The letter highlights that in recent times, the implementation of HI review, prevention of abuse and exploitation of the HI fund, and protection of the rights of HI participants in localities have shown positive developments. Provinces have consistently implemented various solutions to improve the quality of HI review and control the costs of HI examinations and treatments. They have also proactively collaborated with health facilities providing health insurance services to update information on the prescribed forms according to Template 01/QTGĐ accompanying Decision No. 3618/QĐ-VSS dated December 12, 2022, issued by the of VSS’ General Director.
However, there have recently been intricate and complex nature cases, such as the sale and fraudulent issuance of retirement certificates for receiving HI benefits, the creation of falsified medical records and documents for reimbursement from the social security office, the addition of false medical diagnoses to prescribe medication, laboratory tests, and diagnostic imaging, the excessive prescription of drugs, medical supplies, technical services, and hospital bed charges for patients who did not actually use them, the failure to ensure the rights of patients with health insurance cards, and the collection of additional fees from patients for medication and medical supplies that are already included in the daily rates for hospital beds, medical examinations, and technical services, as well as the non-compliance with regulations in maintaining contract records for HI services.
The VSS issued Official Letter No. 2079/VSS-CSYT on July 10th to enhance HI review activities at the local level. Photo: Ministry of Health
In order to effectively manage the HI fund in accordance with the law and ensure the legitimate rights and interests of HI participants, as well as improve the quality of HI verification to prevent and combat the abuse and exploitation of the social security fund and HI, the VSS has requested provinces to strictly implement certain measures, including: Strengthening control over the issuance of retirement certificates for receiving HI benefits, proactively controlling the use of the HI fund, closely monitoring the implementation of medical examination and treatment contracts, and coordinating with the Department of Health and the Department of Information and Communications to enhance the dissemination and deep understanding of the provisions of the Health Insurance Law and the Health Insurance Law.

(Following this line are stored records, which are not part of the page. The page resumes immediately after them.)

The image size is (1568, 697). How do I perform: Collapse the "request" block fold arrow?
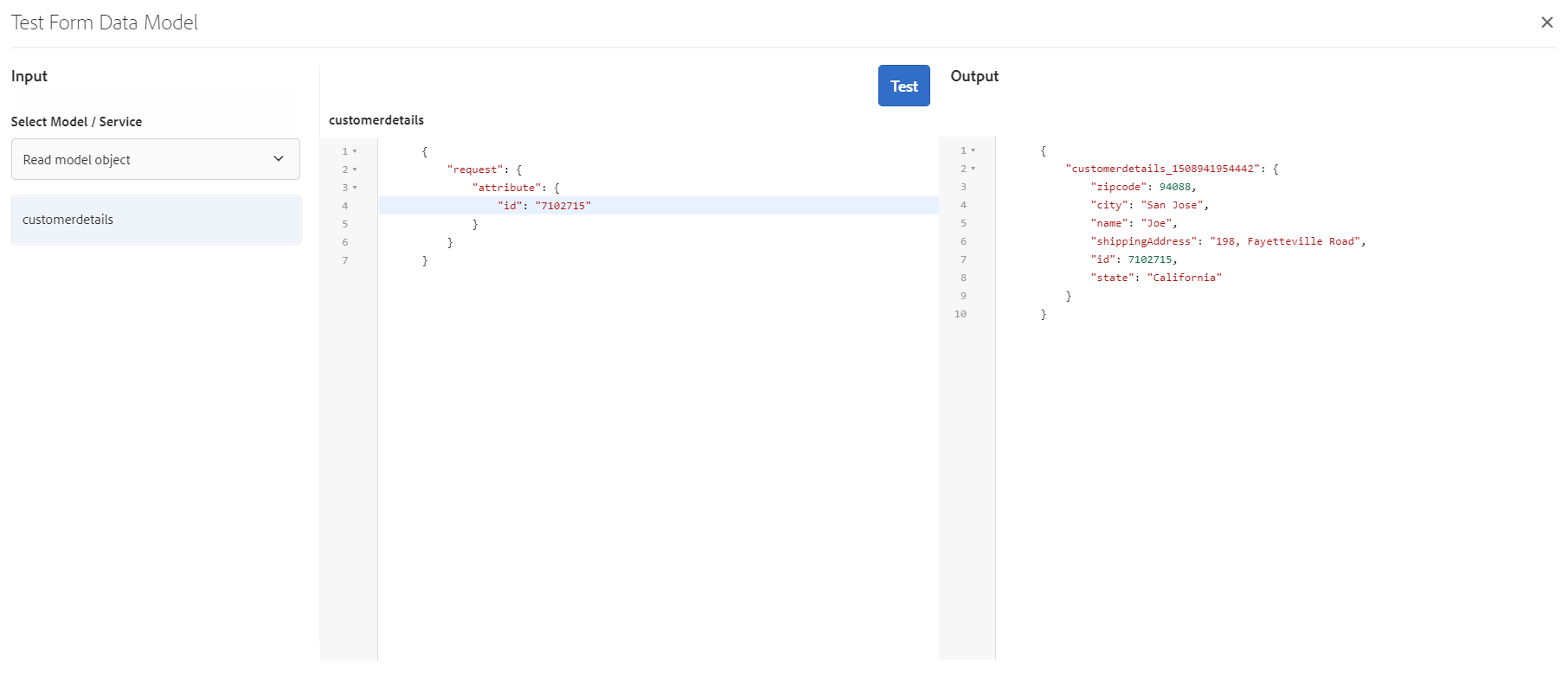[355, 169]
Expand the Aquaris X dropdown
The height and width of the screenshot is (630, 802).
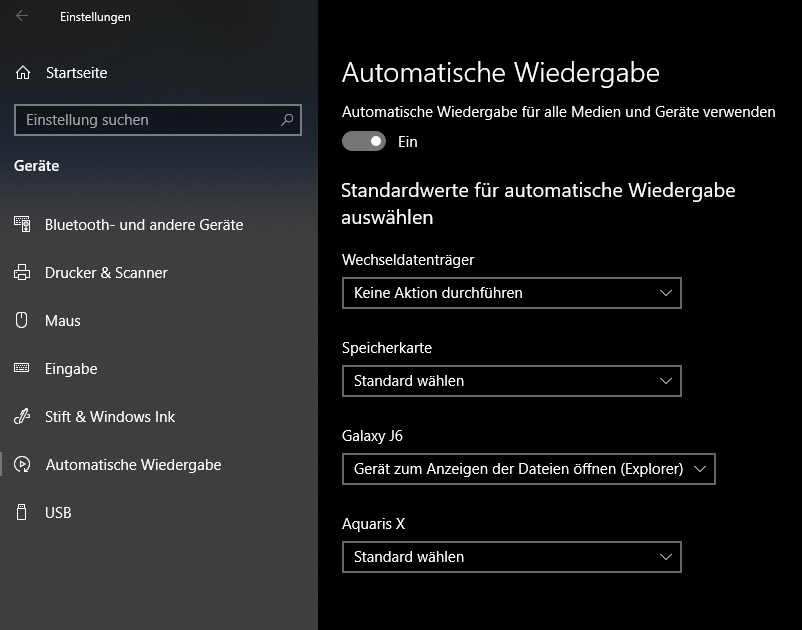click(511, 557)
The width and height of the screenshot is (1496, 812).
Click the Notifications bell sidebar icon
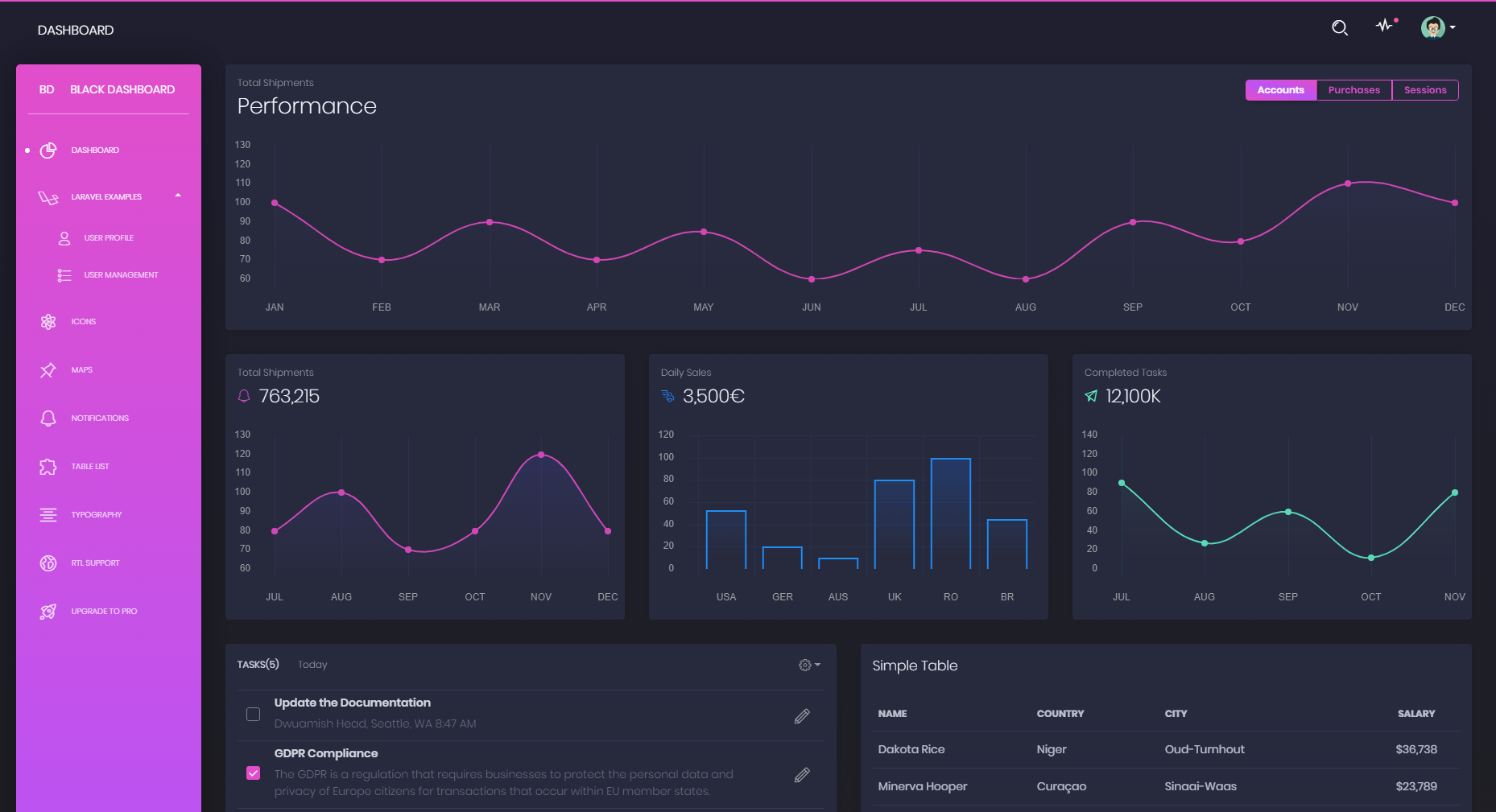click(x=48, y=418)
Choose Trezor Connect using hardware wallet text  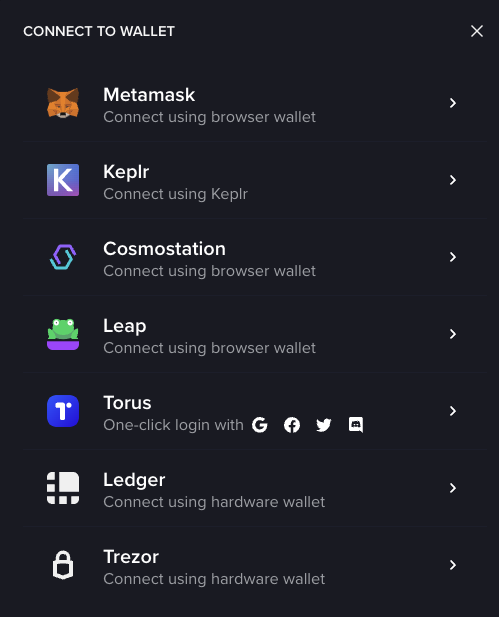click(x=214, y=579)
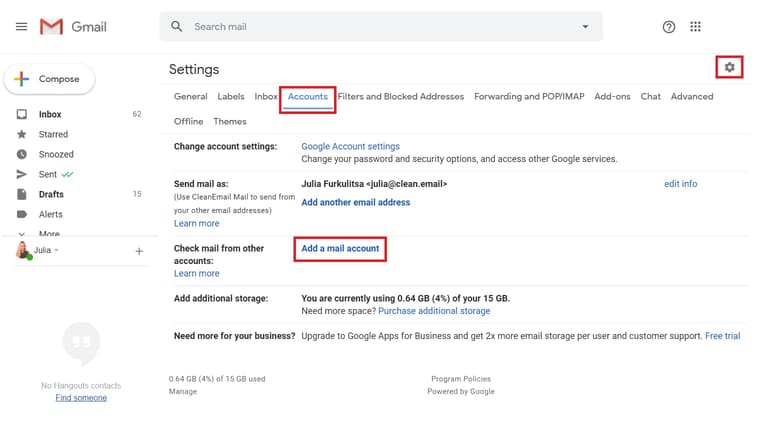Open the Snoozed clock icon
The image size is (760, 430).
(x=22, y=154)
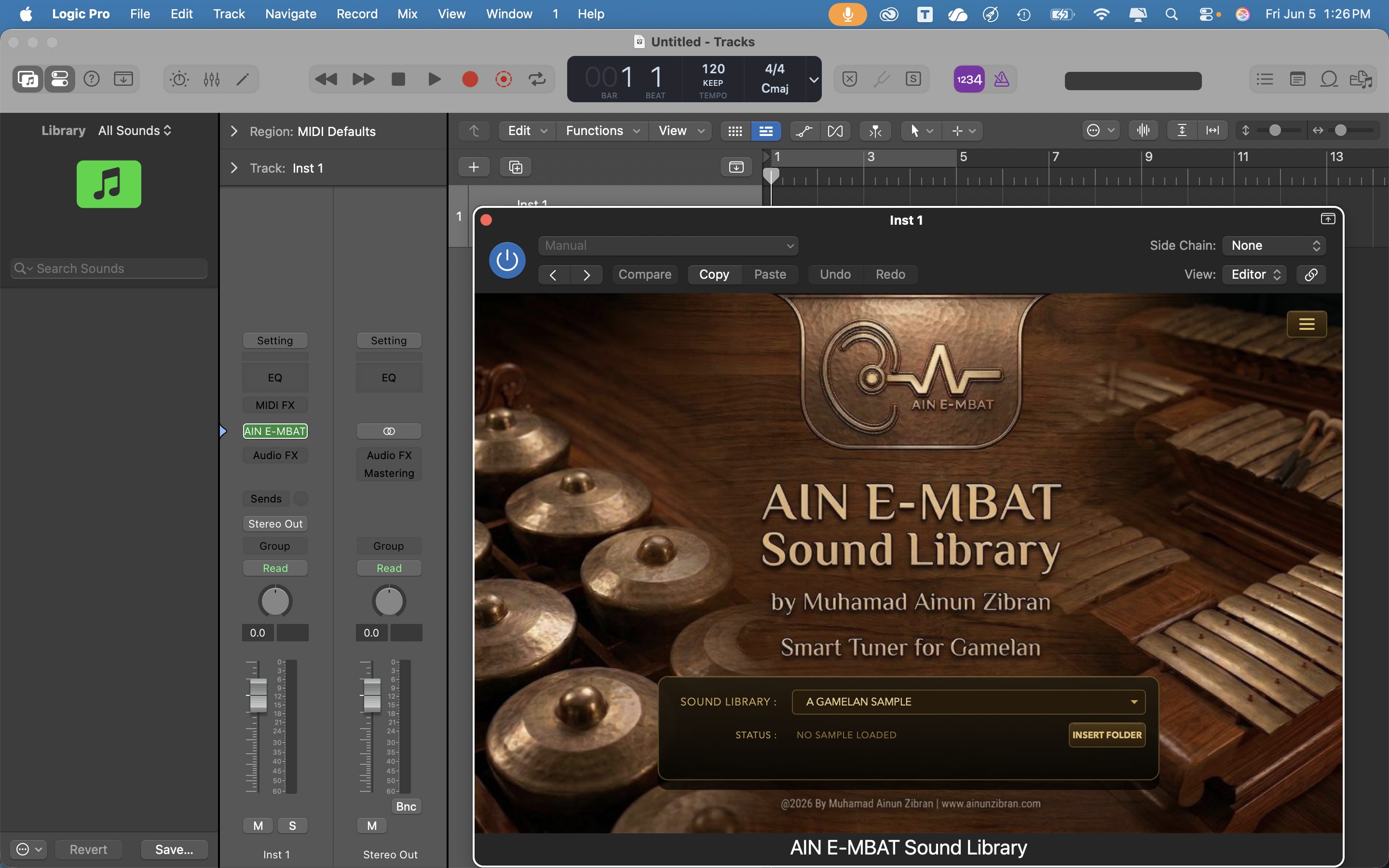Open the Mixer via the sliders icon
1389x868 pixels.
[x=211, y=79]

Furthermore, strict organization and implementation of the HI review process as outlined in Decision No. 3618/QĐ-VSS dated December 12, 2022, issued by the Director-General of the VSS.
Enhancing the coordination with health facilities providing HI services in receiving and verifying HI procedures, particularly through the use of chip-embedded citizen identification cards and biometrics applications to authenticate HI cardholders, and timely detect and prevent cases of borrowing HI cards for medical treatment. Additionally, it is crucial to verify the presence of patients at healthcare facilities and the implementation of medical examinations and technical services in various departments.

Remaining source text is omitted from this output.